**EXCERPTED TEXT:**

The historic monument of the Krajinaputevi (Krajina Roads) building in Bihać is hereby designated as a National Monument of Bosnia and Herzegovina (hereinafter: the National Monument).

The National Monument is located on a site designated as cadastral plot no.5073 (new survey), corresponding to c.p. 1/487 and 1/488 (old survey), cadastral municipality Bihać, Federation of Bosnia and Herzegovina, Bosnia and Herzegovina.

The provisions relating to protection measures set forth by the Law on the Implementation of the Decisions of the Commission to Preserve National Monuments, established pursuant to Annex 8 of the General Framework Agreement for Peace in Bosnia and Herzegovina (Official Gazette of the Federation of BIH, no 2/02, 22/07, 6/04 and 51/07) shall apply to the National Monument.

 

II

 

The Government of the Federation of Bosnia and Herzegovina (hereinafter: the Government of the Federation) shall be responsible for providing the legal, scientific, technical, administrative and financial measures necessary for the protection, restoration, conservation and presentation of the National Monument.

The Commission to Preserve National Monuments (hereinafter: the Commission) shall determine the technical requirements and secure the funds for preparing and setting up signboards with basic details of the monument and the Decision to proclaim the property a National Monument.

 

III

 

To ensure the on-going protection of the National Monument, the following protection measures are hereby stipulated:

Protection Zone I consists of the site defined in Clause 1 para. 2 of this Decision. In this zone:

-       all works are prohibited other than conservation and restoration works, routine maintenance works, works designed to present the monument, routine maintenance works, and works designed to ensure the sustainable use of the property, with the approval of the Federal Ministry responsible for regional planning and under the expert supervision of the heritage protection authority of the Federation of Bosnia and Herzegovina.

 

IV

 

All executive and area development planning acts not in accordance with the provisions of this Decision are hereby revoked.

 

V

 

Everyone, and in particular the competent authorities of the Federation of Bosnia and Herzegovina, the Canton, and urban and municipal authorities, shall refrain from any action that might damage the National Monument or jeopardize the preservation thereof.

 

VI

 

The Government of the Federation, the Federal Ministry responsible for regional planning, the Federation heritage protection authority, and the Municipal Authorities in charge of urban planning and land registry affairs, shall be notified of this Decision in order to carry out the measures stipulated in Articles II to V of this Decision, and the Authorized Municipal Court shall be notified for the purposes of registration in the Land Register.

**RAW DATA:**
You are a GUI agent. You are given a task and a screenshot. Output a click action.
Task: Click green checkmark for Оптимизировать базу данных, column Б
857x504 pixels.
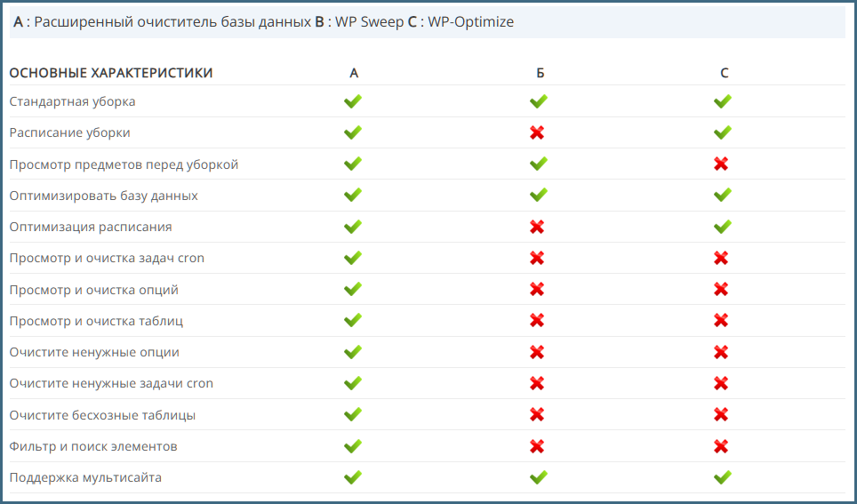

**WHAT TO DO:**
1. Quote the decision on the Krajina Roads building, beginning at the words "All executive and" and ending after "the preservation thereof.".
2. Extend the decision on the Krajina Roads building with the passage that follows its final sentence.

**OUTPUTS FOR THE TASKS:**
1.
All executive and area development planning acts not in accordance with the provisions of this Decision are hereby revoked.

 

V

 

Everyone, and in particular the competent authorities of the Federation of Bosnia and Herzegovina, the Canton, and urban and municipal authorities, shall refrain from any action that might damage the National Monument or jeopardize the preservation thereof.

2.
 

VII

 

The elucidation and accompanying documentation form an integral part of this Decision, which may be viewed by interested parties on the premises or by accessing the website of the Commission (http://www.aneks8komisija.com.ba)

 

VIII

 

Pursuant to Art. V para 4 Annex 8 of the General Framework Agreement for Peace in Bosnia and Herzegovina, decisions of the Commission are final.

 

IX

 

This Decision shall enter into force on the day following its publication in the Official Gazette of BiH.

 

This Decision has been adopted by the following members of the Commission: Zeynep Ahunbay, Martin Cherry, Amra Hadžimuhamedović, Dubravko Lovrenović, and Ljiljana Ševo.

 

No: 061-2-40/09-14

11 March 2009

Sarajevo

 

Chair of the Commission

Dubravko Lovrenović

 

E l u c i d a t i o n

 

I – INTRODUCTION

Pursuant to Article 2, paragraph 1 of the Law on the Implementation of the Decisions of the Commission to Preserve National Monuments, established pursuant to Annex 8 of the General Framework Agreement for Peace in Bosnia and Herzegovina, a “National Monument” is an item of public property proclaimed by the Commission to Preserve National Monuments to be a National Monument pursuant to Articles V and VI of Annex 8 of the General Framework Agreement for Peace in Bosnia and Herzegovina and property entered on the Provisional List of National Monuments of Bosnia and Herzegovina (Official Gazette of BiH no. 33/02) until the Commission reaches a final decision on its status, as to which there is no time limit and regardless of whether a petition for the property in question has been submitted or not.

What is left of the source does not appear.